# Project 3, Part 1
*  **Nicholas Giuffrida**

In [1]:
import pandas as pd
import glob
import matplotlib.pyplot as plt
import numpy as np
import holidays
import datetime as dt
import seaborn as sns
from holidays import country_holidays
plt.rcParams['figure.facecolor']='white'
plt.rcParams['figure.figsize']=(12,4)
import matplotlib.ticker as mticks
import matplotlib.dates as mdates
sns.set_context("talk", font_scale=0.9)

In [2]:
crime_files = sorted(glob.glob("Data/Chicago-Crime_*.csv"))
crime_files


['Data/Chicago-Crime_2001.csv',
 'Data/Chicago-Crime_2002.csv',
 'Data/Chicago-Crime_2003.csv',
 'Data/Chicago-Crime_2004.csv',
 'Data/Chicago-Crime_2005.csv',
 'Data/Chicago-Crime_2006.csv',
 'Data/Chicago-Crime_2007.csv',
 'Data/Chicago-Crime_2008.csv',
 'Data/Chicago-Crime_2009.csv',
 'Data/Chicago-Crime_2010.csv',
 'Data/Chicago-Crime_2011.csv',
 'Data/Chicago-Crime_2012.csv',
 'Data/Chicago-Crime_2013.csv',
 'Data/Chicago-Crime_2014.csv',
 'Data/Chicago-Crime_2015.csv',
 'Data/Chicago-Crime_2016.csv',
 'Data/Chicago-Crime_2017.csv',
 'Data/Chicago-Crime_2018.csv',
 'Data/Chicago-Crime_2019.csv',
 'Data/Chicago-Crime_2020.csv',
 'Data/Chicago-Crime_2021.csv',
 'Data/Chicago-Crime_2022.csv']

In [None]:
# Use read_csv in a list comprehension and combine with concat to load all files
df = pd.concat([pd.read_csv(f) for f in crime_files] )
df.head()

In [None]:
df.columns

In [None]:
df.info()

In [None]:
df.isna().sum()

In [None]:
df = df.dropna(subset=["District"])

In [None]:
df['District'] = df['District'].astype(int)

In [None]:
df.info()

In [None]:
now = dt.datetime.now()
now

In [None]:
fmt = "%m/%d/%Y %I:%M:%S %p"
now.strftime(fmt)

In [None]:
df['Date'] = pd.to_datetime(df['Date'], format = fmt)
df.info()

In [None]:
melted = pd.melt(df.drop(columns=['Latitude','Longitude','Ward','Arrest','Beat', 
                                  'Description', 'Location Description', 'Domestic']),
                 id_vars=['Date', 'Primary Type', 
                             'District'], 
                 value_name="keyword operator from-rainbow">='Date',var_name="Crime")
melted

In [None]:
melted = melted.set_index("Date")
melted = melted.sort_index()
melted.head(3)

## Topic 1) Comparing Police Districts
*  Which district had the most crimes in 2022?
* Which had the least?

In [None]:
crimes_by_dist = melted.groupby('Date')['District'].value_counts().sort_index()
crimes_by_dist

In [None]:
plot_crime = crimes_by_dist.to_frame('Crimes').reset_index()
plot_crime

In [None]:
plot_crime = plot_crime.drop(plot_crime[plot_crime['Crimes']==0].index)
plot_crime.head()


In [None]:
plot_crime.dtypes

In [None]:
plot_crime.value_counts()

In [None]:
plot_crime.info()

###  Total Aproach
*  We can simply check the total number of crimes reported by district.

In [None]:
sns.set_context("poster", font_scale=0.6)
ax = sns.countplot(data=plot_crime, x='District')

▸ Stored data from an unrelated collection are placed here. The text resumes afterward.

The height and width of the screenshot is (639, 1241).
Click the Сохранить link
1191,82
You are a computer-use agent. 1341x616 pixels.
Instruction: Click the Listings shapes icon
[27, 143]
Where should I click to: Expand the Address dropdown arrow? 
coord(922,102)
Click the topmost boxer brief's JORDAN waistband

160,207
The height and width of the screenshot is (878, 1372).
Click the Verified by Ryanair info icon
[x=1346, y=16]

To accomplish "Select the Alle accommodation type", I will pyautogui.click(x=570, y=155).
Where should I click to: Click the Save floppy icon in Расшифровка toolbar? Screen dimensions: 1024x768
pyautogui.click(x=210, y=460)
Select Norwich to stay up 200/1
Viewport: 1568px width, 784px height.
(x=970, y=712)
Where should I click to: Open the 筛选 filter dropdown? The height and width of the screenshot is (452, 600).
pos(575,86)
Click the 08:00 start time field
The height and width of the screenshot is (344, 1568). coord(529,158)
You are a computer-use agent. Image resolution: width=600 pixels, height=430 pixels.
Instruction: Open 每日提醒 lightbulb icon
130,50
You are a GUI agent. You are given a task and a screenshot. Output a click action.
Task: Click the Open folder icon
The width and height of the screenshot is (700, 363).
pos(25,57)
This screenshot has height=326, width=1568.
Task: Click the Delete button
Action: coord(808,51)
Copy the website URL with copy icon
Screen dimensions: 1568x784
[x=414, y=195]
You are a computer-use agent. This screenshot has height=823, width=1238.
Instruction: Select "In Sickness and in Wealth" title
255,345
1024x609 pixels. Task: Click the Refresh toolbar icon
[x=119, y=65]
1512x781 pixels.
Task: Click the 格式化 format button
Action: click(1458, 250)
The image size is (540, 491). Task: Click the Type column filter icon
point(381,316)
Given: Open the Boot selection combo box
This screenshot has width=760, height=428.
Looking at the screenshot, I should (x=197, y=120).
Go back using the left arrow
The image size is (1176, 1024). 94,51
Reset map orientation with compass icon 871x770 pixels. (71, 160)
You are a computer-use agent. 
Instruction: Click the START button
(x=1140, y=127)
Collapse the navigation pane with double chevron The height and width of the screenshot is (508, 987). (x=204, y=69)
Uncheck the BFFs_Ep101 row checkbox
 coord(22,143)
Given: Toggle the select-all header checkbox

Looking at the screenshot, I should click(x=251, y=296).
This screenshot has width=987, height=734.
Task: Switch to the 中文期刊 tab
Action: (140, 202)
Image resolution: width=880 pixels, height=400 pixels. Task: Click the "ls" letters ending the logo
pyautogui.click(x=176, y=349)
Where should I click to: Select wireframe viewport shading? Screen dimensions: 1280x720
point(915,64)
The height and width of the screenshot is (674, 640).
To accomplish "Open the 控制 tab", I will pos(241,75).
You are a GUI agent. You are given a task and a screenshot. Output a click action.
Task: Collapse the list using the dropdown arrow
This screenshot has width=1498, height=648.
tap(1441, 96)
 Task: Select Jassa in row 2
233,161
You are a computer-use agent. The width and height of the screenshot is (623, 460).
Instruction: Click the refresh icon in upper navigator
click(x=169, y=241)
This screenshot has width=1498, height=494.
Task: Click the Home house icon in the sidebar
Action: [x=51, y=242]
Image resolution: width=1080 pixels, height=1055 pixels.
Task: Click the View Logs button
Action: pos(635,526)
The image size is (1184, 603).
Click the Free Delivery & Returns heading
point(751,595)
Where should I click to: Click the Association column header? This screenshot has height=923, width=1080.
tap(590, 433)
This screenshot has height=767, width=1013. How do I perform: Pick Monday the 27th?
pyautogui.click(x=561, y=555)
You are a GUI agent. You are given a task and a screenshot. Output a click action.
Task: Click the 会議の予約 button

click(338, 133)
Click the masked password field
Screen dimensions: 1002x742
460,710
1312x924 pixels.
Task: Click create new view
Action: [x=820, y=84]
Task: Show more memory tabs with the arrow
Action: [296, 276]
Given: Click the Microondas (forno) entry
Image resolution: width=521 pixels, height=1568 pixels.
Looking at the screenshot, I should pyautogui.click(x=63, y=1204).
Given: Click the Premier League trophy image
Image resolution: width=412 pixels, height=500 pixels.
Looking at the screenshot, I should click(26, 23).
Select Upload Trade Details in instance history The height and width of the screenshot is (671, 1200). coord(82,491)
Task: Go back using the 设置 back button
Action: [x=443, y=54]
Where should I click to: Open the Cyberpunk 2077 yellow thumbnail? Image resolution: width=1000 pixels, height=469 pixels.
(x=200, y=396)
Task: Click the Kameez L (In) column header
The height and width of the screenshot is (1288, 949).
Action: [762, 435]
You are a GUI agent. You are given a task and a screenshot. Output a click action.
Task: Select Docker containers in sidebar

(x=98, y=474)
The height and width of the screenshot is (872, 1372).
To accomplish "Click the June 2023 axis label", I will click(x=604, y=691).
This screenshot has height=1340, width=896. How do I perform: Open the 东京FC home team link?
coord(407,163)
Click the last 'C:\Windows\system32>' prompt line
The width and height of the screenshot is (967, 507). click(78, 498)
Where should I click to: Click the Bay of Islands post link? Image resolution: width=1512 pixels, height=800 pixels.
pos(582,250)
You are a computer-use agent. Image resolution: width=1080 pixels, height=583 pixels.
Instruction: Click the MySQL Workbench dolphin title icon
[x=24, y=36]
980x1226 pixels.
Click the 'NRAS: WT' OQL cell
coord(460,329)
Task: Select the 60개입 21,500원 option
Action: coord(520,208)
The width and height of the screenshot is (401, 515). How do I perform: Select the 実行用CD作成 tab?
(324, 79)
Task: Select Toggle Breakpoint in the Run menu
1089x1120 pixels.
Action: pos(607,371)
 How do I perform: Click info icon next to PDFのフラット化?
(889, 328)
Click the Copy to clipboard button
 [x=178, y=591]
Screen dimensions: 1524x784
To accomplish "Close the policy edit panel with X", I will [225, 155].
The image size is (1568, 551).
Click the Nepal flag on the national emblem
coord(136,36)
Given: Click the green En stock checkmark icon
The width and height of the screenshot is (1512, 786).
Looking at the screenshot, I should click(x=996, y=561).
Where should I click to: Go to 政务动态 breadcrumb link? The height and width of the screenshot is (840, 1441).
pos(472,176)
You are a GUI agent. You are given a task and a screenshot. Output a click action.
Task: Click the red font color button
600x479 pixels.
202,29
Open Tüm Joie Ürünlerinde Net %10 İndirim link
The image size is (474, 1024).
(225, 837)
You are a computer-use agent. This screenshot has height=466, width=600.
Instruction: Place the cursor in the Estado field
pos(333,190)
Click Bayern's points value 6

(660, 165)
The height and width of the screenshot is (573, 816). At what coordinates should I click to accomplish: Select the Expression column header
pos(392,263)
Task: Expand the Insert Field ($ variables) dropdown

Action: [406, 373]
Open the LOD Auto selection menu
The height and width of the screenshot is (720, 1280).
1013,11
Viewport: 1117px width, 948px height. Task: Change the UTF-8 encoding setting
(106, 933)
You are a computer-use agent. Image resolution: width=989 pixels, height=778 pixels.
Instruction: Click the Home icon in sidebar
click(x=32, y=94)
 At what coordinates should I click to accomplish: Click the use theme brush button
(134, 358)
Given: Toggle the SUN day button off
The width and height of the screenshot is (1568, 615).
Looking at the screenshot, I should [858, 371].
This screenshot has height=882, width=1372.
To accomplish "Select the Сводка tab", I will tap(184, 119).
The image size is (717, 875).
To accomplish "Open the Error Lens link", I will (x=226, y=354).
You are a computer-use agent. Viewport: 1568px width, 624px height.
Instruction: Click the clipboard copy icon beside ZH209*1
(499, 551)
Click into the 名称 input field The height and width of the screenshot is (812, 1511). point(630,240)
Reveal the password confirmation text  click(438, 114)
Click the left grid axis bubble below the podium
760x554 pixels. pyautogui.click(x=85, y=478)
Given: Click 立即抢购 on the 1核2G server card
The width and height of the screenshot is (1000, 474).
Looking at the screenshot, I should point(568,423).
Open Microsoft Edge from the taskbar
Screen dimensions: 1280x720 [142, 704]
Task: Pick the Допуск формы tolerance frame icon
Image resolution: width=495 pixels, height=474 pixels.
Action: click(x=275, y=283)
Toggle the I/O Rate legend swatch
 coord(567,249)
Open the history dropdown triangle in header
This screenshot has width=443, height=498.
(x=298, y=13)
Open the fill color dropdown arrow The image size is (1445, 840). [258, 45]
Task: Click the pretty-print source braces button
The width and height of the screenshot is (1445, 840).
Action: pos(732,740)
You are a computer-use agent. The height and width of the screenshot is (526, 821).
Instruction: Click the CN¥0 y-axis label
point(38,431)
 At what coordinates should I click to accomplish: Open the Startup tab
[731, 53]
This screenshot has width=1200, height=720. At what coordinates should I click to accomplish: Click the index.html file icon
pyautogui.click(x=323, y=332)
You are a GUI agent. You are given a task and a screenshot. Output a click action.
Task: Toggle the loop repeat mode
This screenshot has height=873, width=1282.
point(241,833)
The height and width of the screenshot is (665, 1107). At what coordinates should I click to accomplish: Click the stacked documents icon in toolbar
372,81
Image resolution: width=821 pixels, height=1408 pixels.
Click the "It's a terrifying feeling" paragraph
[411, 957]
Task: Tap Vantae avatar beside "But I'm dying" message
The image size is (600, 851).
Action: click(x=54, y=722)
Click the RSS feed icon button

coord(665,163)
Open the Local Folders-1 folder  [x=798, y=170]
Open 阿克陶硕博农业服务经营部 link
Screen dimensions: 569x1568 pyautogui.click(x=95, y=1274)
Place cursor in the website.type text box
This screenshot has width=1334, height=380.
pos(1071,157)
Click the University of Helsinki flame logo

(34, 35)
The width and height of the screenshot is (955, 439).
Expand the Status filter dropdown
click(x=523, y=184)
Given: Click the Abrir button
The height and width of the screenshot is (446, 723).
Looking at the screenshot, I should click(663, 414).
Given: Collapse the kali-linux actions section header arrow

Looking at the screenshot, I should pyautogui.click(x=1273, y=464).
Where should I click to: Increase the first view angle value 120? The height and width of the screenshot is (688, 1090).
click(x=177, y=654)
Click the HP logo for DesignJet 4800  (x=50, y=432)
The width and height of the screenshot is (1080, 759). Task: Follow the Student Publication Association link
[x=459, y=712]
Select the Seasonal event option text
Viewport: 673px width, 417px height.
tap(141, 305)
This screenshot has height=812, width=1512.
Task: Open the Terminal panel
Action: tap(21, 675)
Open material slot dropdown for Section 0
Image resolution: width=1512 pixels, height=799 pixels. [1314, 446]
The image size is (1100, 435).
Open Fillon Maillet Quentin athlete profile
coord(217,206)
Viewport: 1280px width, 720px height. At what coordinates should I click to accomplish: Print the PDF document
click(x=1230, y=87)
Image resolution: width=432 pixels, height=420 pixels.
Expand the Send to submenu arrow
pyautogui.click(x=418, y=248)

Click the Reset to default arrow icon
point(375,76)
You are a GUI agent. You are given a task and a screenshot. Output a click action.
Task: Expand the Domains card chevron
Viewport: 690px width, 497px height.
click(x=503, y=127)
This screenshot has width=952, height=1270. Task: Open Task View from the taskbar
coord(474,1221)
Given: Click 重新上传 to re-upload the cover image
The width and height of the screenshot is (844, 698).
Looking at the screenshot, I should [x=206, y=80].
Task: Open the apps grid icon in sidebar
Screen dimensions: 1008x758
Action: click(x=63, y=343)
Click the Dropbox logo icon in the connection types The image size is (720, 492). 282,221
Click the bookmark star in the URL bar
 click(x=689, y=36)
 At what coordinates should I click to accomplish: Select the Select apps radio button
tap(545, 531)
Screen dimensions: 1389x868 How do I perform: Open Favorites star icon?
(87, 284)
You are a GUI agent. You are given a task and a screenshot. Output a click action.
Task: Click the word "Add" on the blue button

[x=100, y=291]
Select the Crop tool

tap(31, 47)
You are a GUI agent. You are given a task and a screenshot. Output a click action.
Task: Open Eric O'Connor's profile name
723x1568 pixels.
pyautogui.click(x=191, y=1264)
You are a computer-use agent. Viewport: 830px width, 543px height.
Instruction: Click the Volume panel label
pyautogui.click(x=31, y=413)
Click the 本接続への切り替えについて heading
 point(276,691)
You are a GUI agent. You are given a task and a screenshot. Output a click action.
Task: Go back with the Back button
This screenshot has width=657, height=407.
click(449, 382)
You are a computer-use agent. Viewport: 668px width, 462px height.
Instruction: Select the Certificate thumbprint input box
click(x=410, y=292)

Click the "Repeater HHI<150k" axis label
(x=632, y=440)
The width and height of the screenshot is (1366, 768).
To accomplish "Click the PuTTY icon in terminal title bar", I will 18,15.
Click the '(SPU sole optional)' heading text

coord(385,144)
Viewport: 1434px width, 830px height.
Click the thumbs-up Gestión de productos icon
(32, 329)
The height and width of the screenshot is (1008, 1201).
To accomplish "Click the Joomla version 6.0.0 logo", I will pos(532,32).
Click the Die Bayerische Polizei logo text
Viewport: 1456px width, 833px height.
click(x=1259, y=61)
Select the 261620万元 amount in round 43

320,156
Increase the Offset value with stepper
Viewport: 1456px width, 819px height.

###  Total Aproach answer:
*  The most crimes were reported in Districts 11 and 8 .
*  The fewest were in Districts 21, and 31

In [None]:
crime_perc_by_dist = plot_crime.groupby('District')['Crimes'].value_counts(normalize=True).sort_index()
crime_perc_by_dist

In [None]:
plot_df_perc = crime_perc_by_dist.to_frame('Crime Perc').reset_index()
plot_df_perc

In [None]:
plot_df_perc.describe()

###  Normalized Approach
*  View the totals as a portion of the total reported.

In [None]:
ax = sns.countplot(data=plot_df_perc, x='District')
fig = ax.get_figure()
fig.autofmt_xdate()

###  Normalized Aproach answer
*  We can see that While 21 and 31 still represent the low end of the spectrum :

 - District 11 has dropped to the middle of the pack, and
  - Disrict 25 has become the new entry into the *Most Crimes* category.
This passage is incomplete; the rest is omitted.